Ela conta que o chacoalhão fez com que ela refletisse sobre amor-próprio:
— É difícil aprender a gostar de nós, aprender a reconhecer nossos defeitos. Há dias em que eu me amo e há dias em que não me aguento! Mas é um exercício maravilhoso, porque aprendi a dizer todos os dias às pessoas que eu amo que as amo. Sem medo, sem vergonha.
Nos novos tempos, Mariza tem tido boas surpresas. Como no ano passado, quando a dupla Supa Squad, sensação da música urbana de Portugal, deu nova cara a um de seus grandes sucessos, “Gente da minha terra”, tema de Amália Rodrigues que ela gravou em 2001. A canção ganhou raps e batidas de kuduro, ritmo angolano, mantendo a voz de Mariza.
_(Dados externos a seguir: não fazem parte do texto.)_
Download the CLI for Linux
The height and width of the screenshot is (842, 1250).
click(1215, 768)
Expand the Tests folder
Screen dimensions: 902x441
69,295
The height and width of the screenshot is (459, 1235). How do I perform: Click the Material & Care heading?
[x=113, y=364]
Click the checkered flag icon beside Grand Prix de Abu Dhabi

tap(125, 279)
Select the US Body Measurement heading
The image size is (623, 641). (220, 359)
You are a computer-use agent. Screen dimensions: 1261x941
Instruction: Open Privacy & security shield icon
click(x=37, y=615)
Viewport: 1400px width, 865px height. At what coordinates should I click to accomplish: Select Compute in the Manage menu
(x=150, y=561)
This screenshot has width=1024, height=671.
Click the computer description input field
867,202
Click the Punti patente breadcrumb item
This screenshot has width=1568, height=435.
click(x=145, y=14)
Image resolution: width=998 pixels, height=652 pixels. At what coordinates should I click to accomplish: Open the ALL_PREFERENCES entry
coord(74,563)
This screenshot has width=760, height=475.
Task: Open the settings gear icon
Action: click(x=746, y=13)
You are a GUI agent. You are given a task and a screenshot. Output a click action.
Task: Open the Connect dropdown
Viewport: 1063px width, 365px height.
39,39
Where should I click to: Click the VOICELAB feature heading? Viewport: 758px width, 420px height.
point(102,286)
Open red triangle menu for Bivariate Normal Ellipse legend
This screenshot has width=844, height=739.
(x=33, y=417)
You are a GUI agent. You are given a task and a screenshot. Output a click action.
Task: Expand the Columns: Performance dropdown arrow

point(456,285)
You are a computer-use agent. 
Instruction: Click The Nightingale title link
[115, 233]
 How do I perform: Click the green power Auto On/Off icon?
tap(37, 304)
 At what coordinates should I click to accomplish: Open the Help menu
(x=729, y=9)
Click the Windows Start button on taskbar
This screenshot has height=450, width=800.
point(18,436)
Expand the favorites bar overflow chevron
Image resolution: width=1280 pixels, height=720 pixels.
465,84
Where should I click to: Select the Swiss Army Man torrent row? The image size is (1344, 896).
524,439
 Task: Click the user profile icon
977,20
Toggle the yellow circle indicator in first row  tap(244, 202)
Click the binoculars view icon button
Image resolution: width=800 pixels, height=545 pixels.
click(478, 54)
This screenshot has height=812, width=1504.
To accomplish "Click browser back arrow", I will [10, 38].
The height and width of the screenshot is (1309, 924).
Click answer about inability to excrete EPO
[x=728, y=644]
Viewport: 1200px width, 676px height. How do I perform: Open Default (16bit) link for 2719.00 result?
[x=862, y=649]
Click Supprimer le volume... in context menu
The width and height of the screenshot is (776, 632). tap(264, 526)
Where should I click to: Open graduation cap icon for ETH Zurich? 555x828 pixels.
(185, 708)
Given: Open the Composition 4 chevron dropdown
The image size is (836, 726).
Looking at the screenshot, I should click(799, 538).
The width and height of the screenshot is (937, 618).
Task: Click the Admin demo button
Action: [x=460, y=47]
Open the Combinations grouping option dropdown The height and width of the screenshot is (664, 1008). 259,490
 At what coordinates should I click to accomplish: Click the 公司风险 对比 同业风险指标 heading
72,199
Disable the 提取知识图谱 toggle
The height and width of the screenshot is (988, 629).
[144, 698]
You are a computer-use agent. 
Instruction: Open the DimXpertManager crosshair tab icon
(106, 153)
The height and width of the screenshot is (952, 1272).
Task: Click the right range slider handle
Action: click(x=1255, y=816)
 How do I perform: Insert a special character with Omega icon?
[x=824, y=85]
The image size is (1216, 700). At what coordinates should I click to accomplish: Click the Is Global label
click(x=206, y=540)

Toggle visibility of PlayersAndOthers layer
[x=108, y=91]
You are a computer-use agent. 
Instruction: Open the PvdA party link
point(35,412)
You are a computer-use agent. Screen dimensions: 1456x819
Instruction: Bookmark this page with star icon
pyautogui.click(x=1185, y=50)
— Sempre tinha receio quando ouvia alguém tocar este tema, um hino à alma lusitana. Então recebo no meu escritório uma mensagem que diz “Mariza, tu tens que ver isto!” — conta ela. — Era o “Gente da minha terra”! No princípio, foi tipo “eu não gosto disso!” Mas ficou na minha cabeça. Ouvi de novo, e o meu filho: “Ó, mamã, isso é muito giro (legal)!”. Acabei achando interessante como, mais de 20 anos depois, uma pessoa longe da minha música fadista revisita este tema trazendo tudo aquilo que eu sou, a minha africanidade. Foi o que me conquistou.